Free content by Fresh Content.net

Friday, September 25

No conclusive evidence linking insulin glargine to higher cancer risk

Medicines regulatory authorities in New Zealand have found no conclusive evidence that the use of insulin glargine is associated with increased risk of developing cancer, saying findings of recent studies may be due to chance.

Insulin glargine (brand name: Lantus) is used once daily for control of diabetes, often in combination with a short acting sulfonylurea or other insulin.

Medsafe and the Medicines Adverse Reactions Committee (MARC) have reviewed the safety of insulin glargine following the publication of four studies which suggested that this insulin may be associated with a higher risk of cancer.

“The MARC concluded that there were significant problems with these studies and could not determine whether there was an increased risk of cancer associated with taking glargine. It is possible the reported findings arose by chance,” said Dr Marius Rademaker, acting chair of MARC.

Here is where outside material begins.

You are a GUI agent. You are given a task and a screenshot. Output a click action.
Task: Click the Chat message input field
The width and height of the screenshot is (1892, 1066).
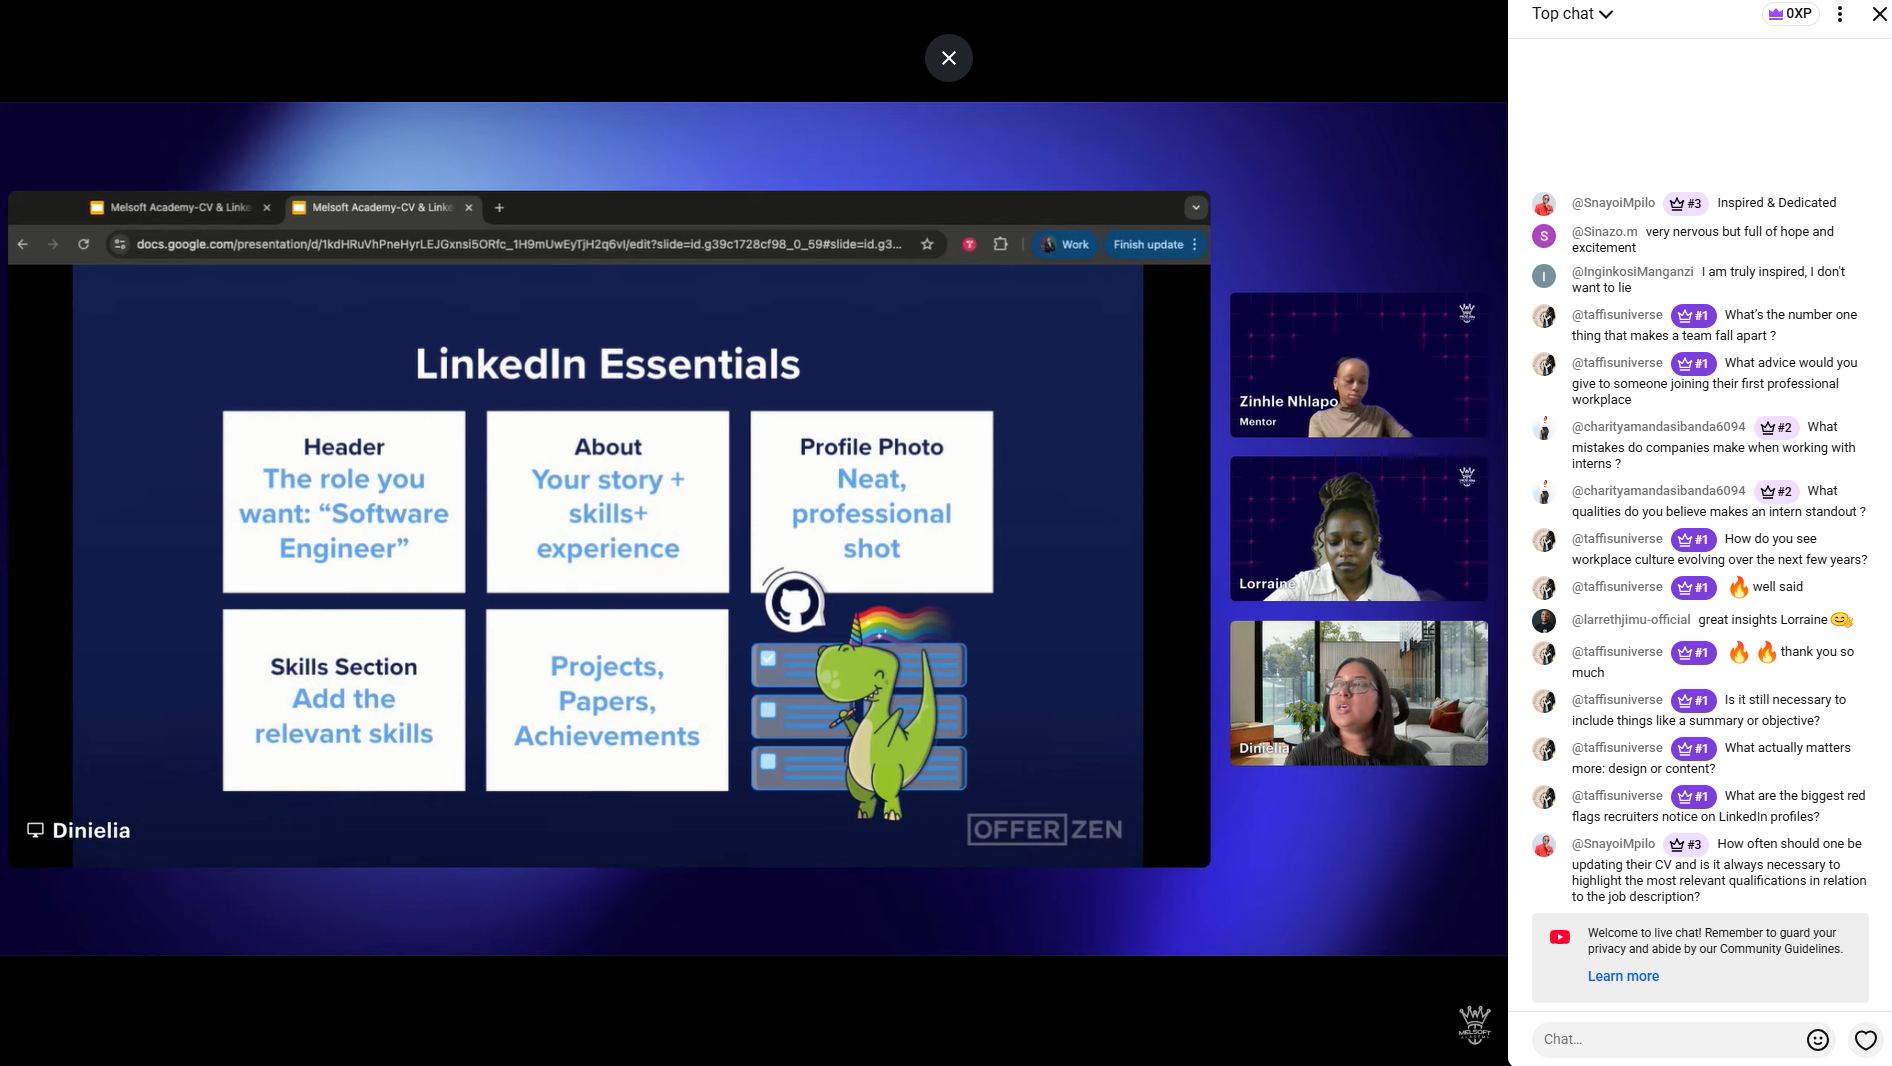click(x=1667, y=1040)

“The MARC also noted that people with diabetes seem to have a somewhat higher risk of cancer than people without diabetes. This risk may be reduced by appropriate lifestyle changes,” according to Dr Rademaker.

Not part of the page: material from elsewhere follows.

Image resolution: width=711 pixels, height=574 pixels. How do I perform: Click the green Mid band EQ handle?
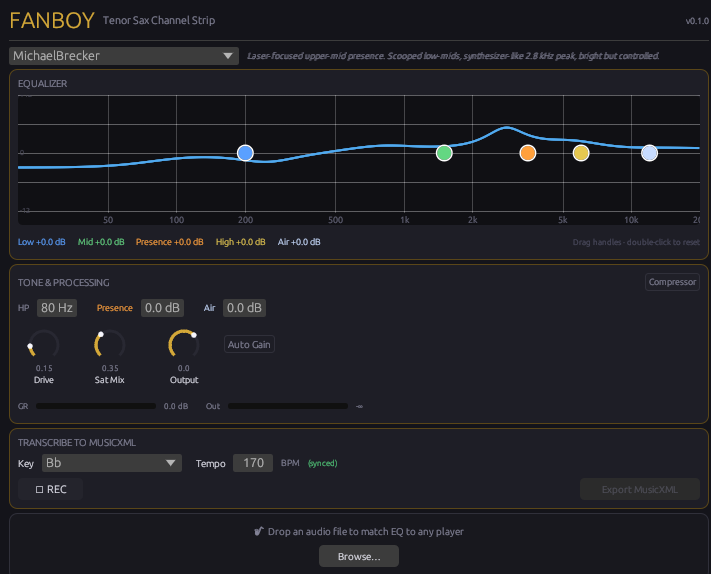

“As a precaution, we advise that until further information becomes available, patients should only use insulin glargine when it has specific benefits for them. Patients currently on glargine are encouraged to discuss this with their GP or specialist and are advised not to change their treatment without medical advice.”

Medsafe Group Manager Dr Stewart Jessamine said patients should report all suspected adverse reactions to the Centre for Adverse Reactions Monitoring (CARM).